Nazi Medicine, Part 3.
- Apr 6
- 2 min read
A major goal of the Nazi philosophy was to erase the boundary between healing and killing for physicians. Both political leaders and doctors were heavily influenced by the work of Karl Binding and Alfred Hoche entitled The Permission to Destroy Life Unworthy of Life. The case was made that killing was an allowable act for “empty shells of human beings”, those with psychiatric problems, brain injury, low IQ, etc., and as we saw last week with Luise, once that threshold was crossed, ever-widening criteria became not only acceptable, but commonplace. There were 30 killing centers across Germany to save on transportation costs, and in these centers, first babies, then toddlers, then “half-breeds” were murdered.

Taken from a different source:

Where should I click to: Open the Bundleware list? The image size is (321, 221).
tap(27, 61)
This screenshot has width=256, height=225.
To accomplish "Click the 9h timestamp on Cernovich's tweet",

All these changes in medicine were occurring, of course, within a society obsessed with race. This was not “race” as we define it today. Groups of people were considered “races” – for example, the Slavic race, the Nordic race, the Jewish race, and the Aryan race. Hitler believed that true Germans were Aryan, descended from the Nordic race, and endowed with strength and high intellect and destined to rule over other lesser races. He believed that Germany had lost its preeminence through intermarriage and the inclusion of “lesser” peoples in German society.
Stop and think for a moment about this core belief and combine it with the concept of killing as a healing measure for the society as a whole, and the Holocaust begins to come into focus. In order to regain its rightful place, the German government would decide who could and could not procreate, would eliminate the weak and sickly, would remove the lesser races first by forcing them out and then, the “Final Solution”, by killing them all. And all the while Germany was expanding and carrying this vision into new territories as well. Through these measures, the Reich would ultimately be left with a pure, strong, supremely capable Volk destined to rule for a thousand years.
And at the very heart of this view of the future were doctors. It was they who stood on the platform at Auschwitz and said, “Left” or “Right”. One physician, on observing his first “selection” told the chief doctor he “could stand it only half an hour and then had to vomit”.
The chief physician replied, “That will pass. It happens to everyone. Don’t make such a fuss about it.”
And so it was in the most educated, most cultured country in Europe 80 years ago. Never forget.